## Exercise
Filter the lines below, copying only those with the string "sidebar".

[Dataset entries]
______________________________

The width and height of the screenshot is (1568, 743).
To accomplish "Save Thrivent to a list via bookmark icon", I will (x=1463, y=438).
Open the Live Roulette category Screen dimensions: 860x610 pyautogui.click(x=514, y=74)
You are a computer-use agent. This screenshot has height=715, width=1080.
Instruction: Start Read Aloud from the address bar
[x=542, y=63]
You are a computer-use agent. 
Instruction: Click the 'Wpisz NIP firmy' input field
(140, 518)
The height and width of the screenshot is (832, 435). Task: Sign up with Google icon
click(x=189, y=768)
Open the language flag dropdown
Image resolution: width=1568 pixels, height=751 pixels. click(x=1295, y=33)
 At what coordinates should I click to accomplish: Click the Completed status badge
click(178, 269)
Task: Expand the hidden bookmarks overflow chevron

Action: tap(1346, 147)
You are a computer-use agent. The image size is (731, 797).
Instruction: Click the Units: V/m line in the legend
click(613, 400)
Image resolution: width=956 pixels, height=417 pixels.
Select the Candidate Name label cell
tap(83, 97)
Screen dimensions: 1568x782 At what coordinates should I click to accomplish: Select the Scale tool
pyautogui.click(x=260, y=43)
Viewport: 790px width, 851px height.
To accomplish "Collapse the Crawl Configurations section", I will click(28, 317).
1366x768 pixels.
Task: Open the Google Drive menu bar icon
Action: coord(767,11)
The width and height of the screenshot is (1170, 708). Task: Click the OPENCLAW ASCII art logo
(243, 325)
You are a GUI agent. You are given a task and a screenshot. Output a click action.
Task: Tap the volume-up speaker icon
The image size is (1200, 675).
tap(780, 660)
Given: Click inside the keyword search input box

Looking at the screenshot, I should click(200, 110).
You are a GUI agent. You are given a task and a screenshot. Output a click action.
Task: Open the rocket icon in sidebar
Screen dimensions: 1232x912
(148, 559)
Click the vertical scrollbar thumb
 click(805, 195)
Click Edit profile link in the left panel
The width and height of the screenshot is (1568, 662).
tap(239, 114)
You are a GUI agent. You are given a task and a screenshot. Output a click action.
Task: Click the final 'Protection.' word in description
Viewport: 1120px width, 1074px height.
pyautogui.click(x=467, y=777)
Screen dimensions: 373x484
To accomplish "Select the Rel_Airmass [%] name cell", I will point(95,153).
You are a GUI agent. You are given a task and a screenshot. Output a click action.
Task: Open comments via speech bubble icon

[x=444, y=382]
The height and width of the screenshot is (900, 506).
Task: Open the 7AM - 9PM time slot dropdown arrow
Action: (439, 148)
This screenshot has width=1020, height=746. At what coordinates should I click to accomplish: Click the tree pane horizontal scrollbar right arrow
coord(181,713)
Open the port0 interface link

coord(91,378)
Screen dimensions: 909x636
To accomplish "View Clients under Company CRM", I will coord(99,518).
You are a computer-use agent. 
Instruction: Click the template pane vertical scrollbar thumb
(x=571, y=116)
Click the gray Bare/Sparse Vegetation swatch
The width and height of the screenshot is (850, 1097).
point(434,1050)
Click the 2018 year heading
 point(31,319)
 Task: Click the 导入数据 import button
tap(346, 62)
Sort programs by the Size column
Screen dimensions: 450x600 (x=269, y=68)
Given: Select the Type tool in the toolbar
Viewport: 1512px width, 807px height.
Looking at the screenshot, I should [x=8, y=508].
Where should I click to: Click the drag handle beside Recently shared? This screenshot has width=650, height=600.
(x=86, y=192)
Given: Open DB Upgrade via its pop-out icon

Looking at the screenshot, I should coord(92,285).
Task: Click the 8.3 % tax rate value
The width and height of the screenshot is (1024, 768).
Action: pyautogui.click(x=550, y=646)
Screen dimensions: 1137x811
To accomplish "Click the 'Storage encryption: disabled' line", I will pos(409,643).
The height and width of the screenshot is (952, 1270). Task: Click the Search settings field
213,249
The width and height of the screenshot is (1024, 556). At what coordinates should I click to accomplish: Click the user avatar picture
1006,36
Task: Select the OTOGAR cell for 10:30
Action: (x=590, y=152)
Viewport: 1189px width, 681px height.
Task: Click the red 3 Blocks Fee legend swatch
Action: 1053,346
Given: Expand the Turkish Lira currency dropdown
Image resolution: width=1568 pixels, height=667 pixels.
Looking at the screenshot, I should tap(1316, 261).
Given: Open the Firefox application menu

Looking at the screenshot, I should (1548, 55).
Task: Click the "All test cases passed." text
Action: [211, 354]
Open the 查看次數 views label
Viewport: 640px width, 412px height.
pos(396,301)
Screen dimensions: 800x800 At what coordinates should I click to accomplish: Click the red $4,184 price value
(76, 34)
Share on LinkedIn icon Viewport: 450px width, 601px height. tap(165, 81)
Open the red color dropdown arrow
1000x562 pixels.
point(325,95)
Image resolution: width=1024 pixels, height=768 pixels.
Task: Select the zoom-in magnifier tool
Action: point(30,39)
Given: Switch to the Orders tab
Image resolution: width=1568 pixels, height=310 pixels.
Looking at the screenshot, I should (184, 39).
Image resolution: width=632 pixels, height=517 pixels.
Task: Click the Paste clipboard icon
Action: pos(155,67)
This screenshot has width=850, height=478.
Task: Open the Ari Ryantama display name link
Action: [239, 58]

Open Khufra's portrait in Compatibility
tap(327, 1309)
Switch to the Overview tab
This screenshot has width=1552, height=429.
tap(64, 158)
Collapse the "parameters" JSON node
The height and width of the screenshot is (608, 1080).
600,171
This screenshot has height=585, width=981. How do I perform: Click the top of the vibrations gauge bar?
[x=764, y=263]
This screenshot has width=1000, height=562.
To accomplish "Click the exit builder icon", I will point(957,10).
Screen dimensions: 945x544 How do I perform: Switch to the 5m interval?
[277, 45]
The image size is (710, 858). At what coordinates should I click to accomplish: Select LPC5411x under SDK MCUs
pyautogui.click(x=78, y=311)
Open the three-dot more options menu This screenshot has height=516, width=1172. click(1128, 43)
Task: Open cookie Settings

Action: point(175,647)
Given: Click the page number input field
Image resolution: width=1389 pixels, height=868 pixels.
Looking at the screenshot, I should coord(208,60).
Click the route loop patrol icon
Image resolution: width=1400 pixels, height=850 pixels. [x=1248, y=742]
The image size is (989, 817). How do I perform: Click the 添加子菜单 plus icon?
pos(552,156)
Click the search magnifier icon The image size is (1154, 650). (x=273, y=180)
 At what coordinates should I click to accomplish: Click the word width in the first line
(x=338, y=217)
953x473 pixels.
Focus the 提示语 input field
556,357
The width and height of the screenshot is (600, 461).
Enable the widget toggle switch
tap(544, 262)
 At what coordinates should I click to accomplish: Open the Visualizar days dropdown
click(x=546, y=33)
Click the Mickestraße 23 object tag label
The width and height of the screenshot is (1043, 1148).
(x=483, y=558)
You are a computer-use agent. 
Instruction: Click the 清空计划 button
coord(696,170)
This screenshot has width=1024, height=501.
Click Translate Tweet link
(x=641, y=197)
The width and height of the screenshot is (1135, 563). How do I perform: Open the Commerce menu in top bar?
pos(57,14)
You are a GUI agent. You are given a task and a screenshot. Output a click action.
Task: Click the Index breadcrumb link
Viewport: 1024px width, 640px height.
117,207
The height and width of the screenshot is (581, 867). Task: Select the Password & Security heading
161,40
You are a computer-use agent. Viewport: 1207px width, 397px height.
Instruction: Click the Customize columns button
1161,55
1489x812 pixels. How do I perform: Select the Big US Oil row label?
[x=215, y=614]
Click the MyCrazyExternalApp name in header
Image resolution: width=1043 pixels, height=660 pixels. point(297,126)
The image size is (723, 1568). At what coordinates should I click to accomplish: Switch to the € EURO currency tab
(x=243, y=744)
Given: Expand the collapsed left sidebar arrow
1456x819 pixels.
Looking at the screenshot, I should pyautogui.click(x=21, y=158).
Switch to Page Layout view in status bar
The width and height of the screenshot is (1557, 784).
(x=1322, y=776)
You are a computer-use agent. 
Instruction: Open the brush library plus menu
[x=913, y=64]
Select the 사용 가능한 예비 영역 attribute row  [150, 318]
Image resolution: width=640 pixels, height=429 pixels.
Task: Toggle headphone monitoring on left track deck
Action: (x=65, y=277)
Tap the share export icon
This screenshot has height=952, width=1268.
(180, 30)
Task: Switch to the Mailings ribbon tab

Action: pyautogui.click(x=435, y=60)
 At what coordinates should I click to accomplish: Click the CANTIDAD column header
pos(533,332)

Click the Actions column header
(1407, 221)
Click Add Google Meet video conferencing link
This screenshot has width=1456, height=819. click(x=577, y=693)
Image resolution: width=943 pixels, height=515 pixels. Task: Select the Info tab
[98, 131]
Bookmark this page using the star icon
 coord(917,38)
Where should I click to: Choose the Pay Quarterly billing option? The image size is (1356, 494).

______________________________

## Result for this task
Task: Open the rocket icon in sidebar
Given: Expand the collapsed left sidebar arrow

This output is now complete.